The Financial Rewards of a Nursing Career
Before beginning a nursing career, a nursing student requires specific training in the sciences and many clinic hours under the supervision of nurses who are already in the field. Much effort is required in order to join the ranks of this occupation, and so many people wonder if enrolling in one of the many fine nursing programs across the country is worth it in the long run. There are many ways that this concern could be addressed. Yet since salary and benefit needs factor into any consideration of a career path, every prospective nursing student should have an understanding of the financial rewards that will be theirs if they complete an LPN program or RN program and become a nurse.
Due to advances in medical technology and an aging population, an increasing number of people require access to healthcare. This means that healthcare-related personnel are in great need in the hospitals, clinics, and other medical settings across the country. Nurses are in especially high demand because they serve on the frontline of medical care, and spend more time with patients than anyone else. Because of this great demand, salaries and benefits related to nursing occupations tend to be much higher than for other careers. There is no doubt that this demand will continue into the future, and average pay and benefits for nurse jobs have therefore nowhere to go but up.

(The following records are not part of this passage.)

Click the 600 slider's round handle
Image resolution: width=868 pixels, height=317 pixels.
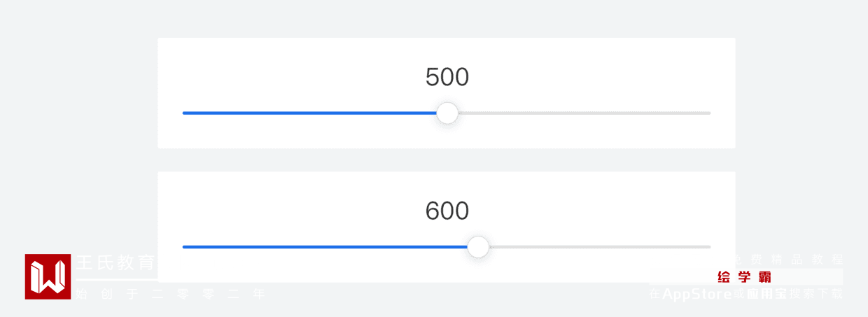tap(478, 246)

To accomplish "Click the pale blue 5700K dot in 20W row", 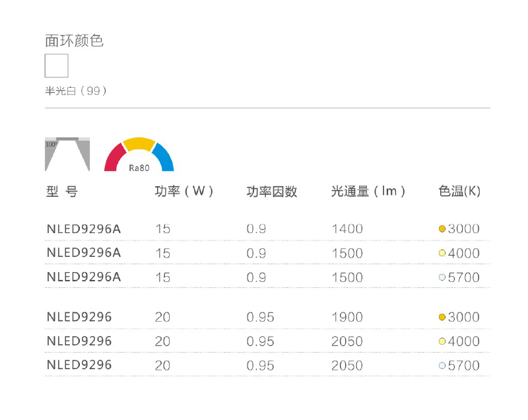I will [442, 365].
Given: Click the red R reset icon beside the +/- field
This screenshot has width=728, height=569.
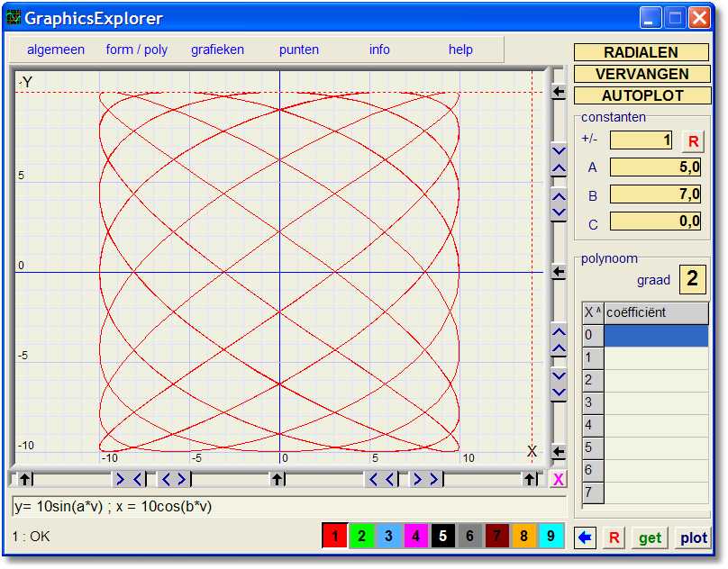Looking at the screenshot, I should [x=691, y=140].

As of 2010, the median annual salary for a registered nurse in a hospital setting was nearly $64,000. Nurses who specialize in particular fields have the potential to earn even more. Nurse anesthetists who complete their nursing education and specialization can potentially earn a six-figure salary after working for many years and climbing their way up the earnings schedule. Nurse jobs that are found in doctor’s offices and nursing homes pay less than what registered nurses in hospitals can earn, but their average salaries are still greater than what those who work in other occupations receive. In 2010, the U.S. federal government puts the median salary of a nurse who works in a nursing home at about $57,000 a year. This is true whether the nurse completes one of the many RN programs in the country or graduates from one of the traditional nursing schools that have trained nurses for generations.

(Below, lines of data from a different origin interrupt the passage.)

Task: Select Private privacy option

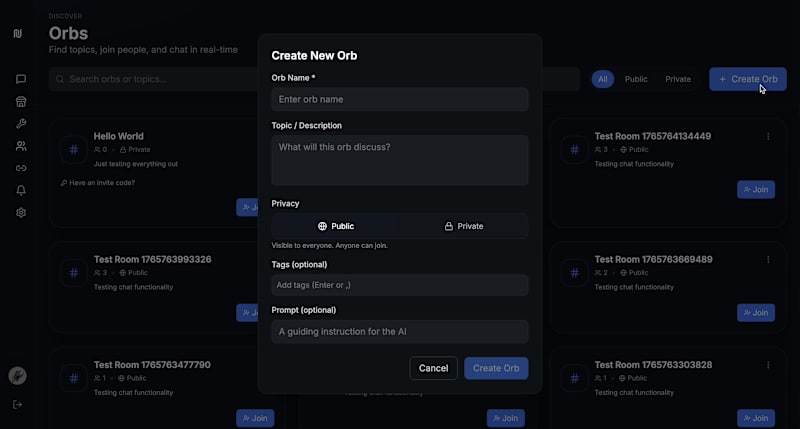Action: [x=463, y=226]
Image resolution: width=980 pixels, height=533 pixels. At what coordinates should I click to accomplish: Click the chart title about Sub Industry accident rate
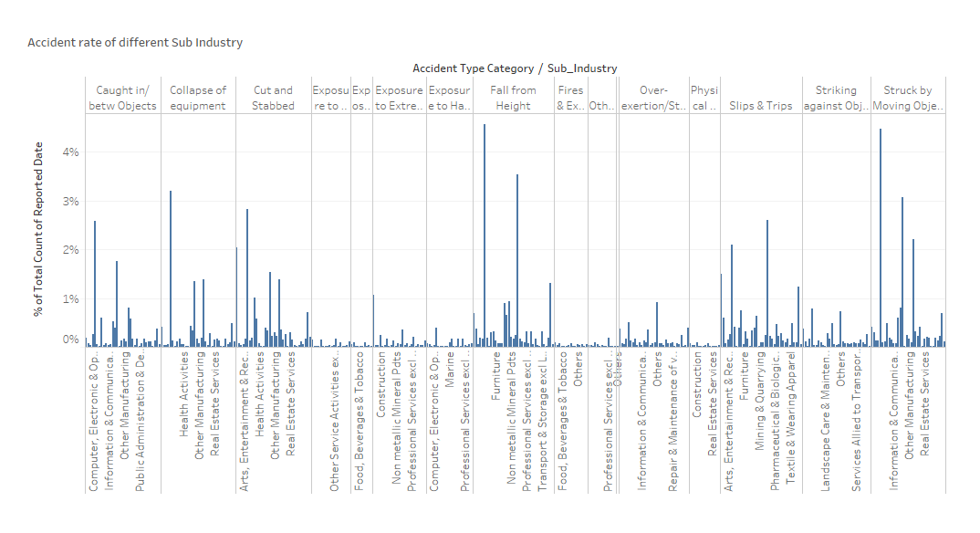[135, 43]
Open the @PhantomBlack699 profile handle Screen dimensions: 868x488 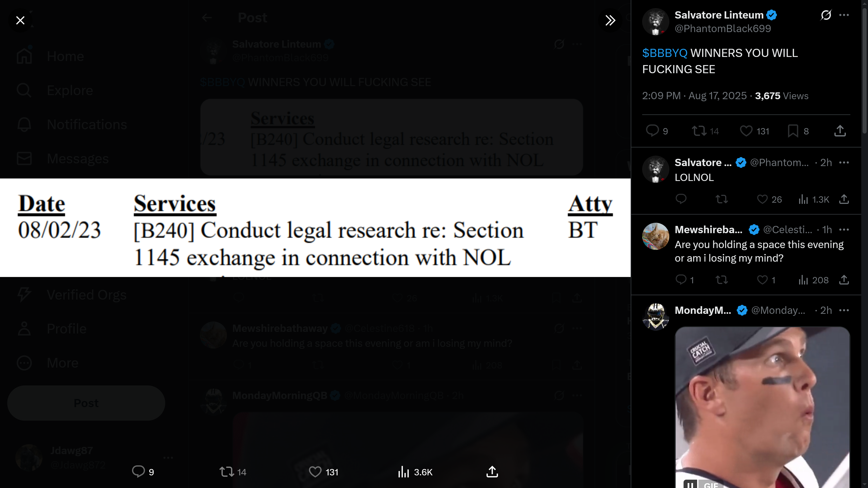(722, 29)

Higher Education Higher Wages
These sums represent only the median wages for various nursing occupations. When benefits’ packages are taken into account, the financial rewards are even greater for those who graduate from nursing schools and become nurses. Most people are looking for quality health insurance that is relatively inexpensive from their employer. Because of the ties nurses already have to the healthcare field, health insurance that is given to those who have finished an LPN program or RN program and secured a nursing position is often excellent. Furthermore, in many cases, the employer will pay all or at least a substantial amount of the premium cost on behalf of the employee. This is a particularly good benefit for those who must insure not only themselves but also their spouses and children as well.
A retirement plan is also an important part of many benefits packages, and those who work in nurse jobs at a large institution can be assured that they will have decent retirement benefits in addition to their actual salaries. Nurses who work for hospitals or as instructors at colleges and universities benefit from the fact that these organizations have many employees in other departments and need to offer competitive benefits to attract quality workers. This means putting together good 401k or 403b plans that benefit both those who graduate from nursing programs and become hospital or teaching nurses and those who work in other positions.
Wages vs. Education Cost
Another way of looking at the financial rewards of a nursing career is to consider the pay for nurses in relation to the actual cost for a nursing education. Because nurses are in such high demand, nursing students can often secure grants or scholarships to help them pay for their nursing education. This lowers the amount they need to borrow for loans and so forth, which means that they will not have as much money to pay back once they start their nursing career. Thus, they get to keep more of their earnings over time. Or, potential nurses could consider online LPN programs or online RN programs, both of which tend to cost less than nursing programs offered in a traditional university setting. Paying less now for a great education offered through one of these online nursing programs lowers the investment in starting a career in nursing and thereby also increases the return on this investment. Additionally, when considering online LPN programs or online RN programs more broadly, potential students should also be aware that these programs allow them to keep their current job while they are in school more easily than if they enroll in a traditional program. This helps keep the cost for online programs down because the nursing student can continue enjoying the earnings of their present career and not be forced into taking a minimum wage job or spending a few years without any earnings at all. Nursing is often a second career for people, and the ease of online education helps to explain why.
When the median salaries for most nurses, nursing career benefit packages, and the cost of a nursing education are all taken into account, it is clear that the financial rewards for nursing occupations are quite substantial.